Arthur Wilson (Copper) Leyte enjoyed a Hall of Fame-worthy hockey career before he ever got to Chatham.
He played with Jean Beliveau, went to the Montreal Canadiens training camp, competed for the Memorial Cup and was a star in the Maritimes.
Then he joined the Maroons and wrote a few more chapters in his hockey life.
He helped the senior team win its only Allan Cup, coached the junior team and was inducted into the Chatham Sports Hall of Fame.
Leyte, a towering defenceman nicknamed for his red hair, died Sunday at age 82 at Riverview Gardens.
He is survived by his wife Mary, seven children, 17 grandchildren and two great-grandchildren.
“I'll never forget just how proud he was as a person and a player and a family man,” close friend and former Maroons teammate George Aitken said. “He was so proud of Mary and his family.”
Leyte was inducted into the Newfoundland Amateur Hockey Association's Hall of Fame in 1998. He was a native of Buchans, Nfld.
No less a source than Beliveau, the legendary Canadien, has called him the first Newfoundland junior to play in Quebec.
Leyte was the second-line centre behind Beliveau when the Quebec Citadelles lost to the Barrie Flyers in the 1951 Memorial Cup playoffs.
Leyte and Beliveau also played together for Punch Imlach on the Quebec Aces senior team the next two seasons and went to the Canadiens training camp.
Canadiens GM Frank Selke wanted to sign Leyte and send him to their AHL farm team in Cincinnati. However, Leyte insisted on honouring his contract with the Aces.
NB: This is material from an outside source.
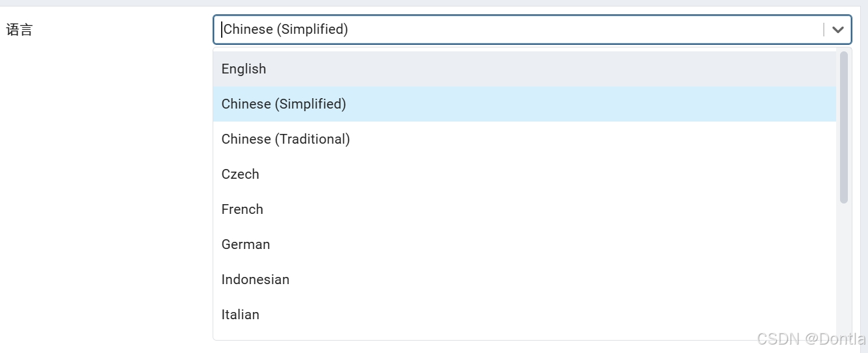
Task: Click the scrollbar track below the thumb
Action: (843, 273)
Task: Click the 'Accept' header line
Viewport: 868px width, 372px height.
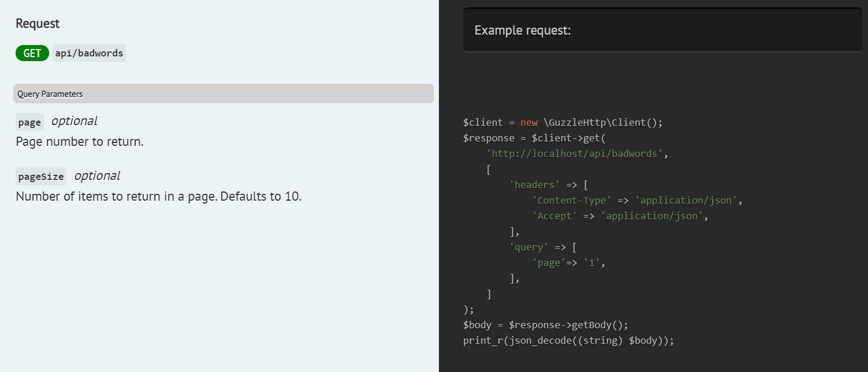Action: coord(620,216)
“Maybe it was because of my upbringing,” he said to The Daily News in 2004 before his Chatham Sports Hall of Fame induction. “If you say something, you do it. You make a promise, you keep it.”
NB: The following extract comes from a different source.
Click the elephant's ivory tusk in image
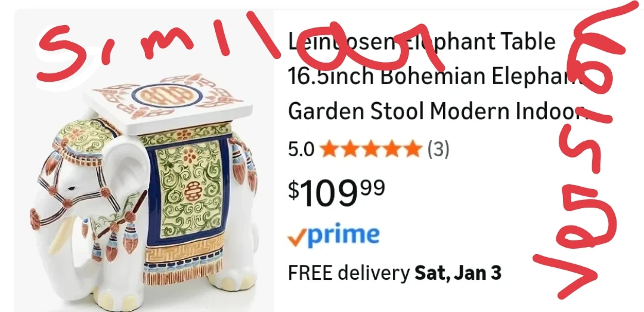This screenshot has height=312, width=644. click(x=61, y=236)
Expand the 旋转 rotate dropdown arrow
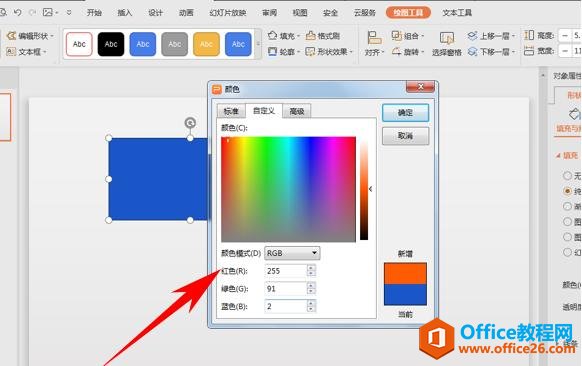This screenshot has width=582, height=366. click(422, 52)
The Aces had so many talented centres, Leyte was shifted to defence. He spent the rest of his career at both positions.
NHL expansion came too late for him. Leyte could have played in the league if there were more than six teams, Aitken said.
“Copper had just such great talent,” Aitken said. “He stood out with his size. ... He was a great shot and he could handle the puck.”
After playing more senior hockey around the Maritimes, Leyte was lured west in 1956 when Sr. Maroons coach Murph Chamberlain promised him a job in Chatham.
He retired in 1961, one year after the Maroons won their only Canadian senior championship.
“He was a very solid bodychecker and instrumental in us winning the Allan Cup,” former teammate Joe Malo said. “... He had a great shot. He could shoot the puck well and pass the puck well.”
Leyte spent some time on a line with Malo and Fred Pletsch. He had a knack for threading passes to an open linemate.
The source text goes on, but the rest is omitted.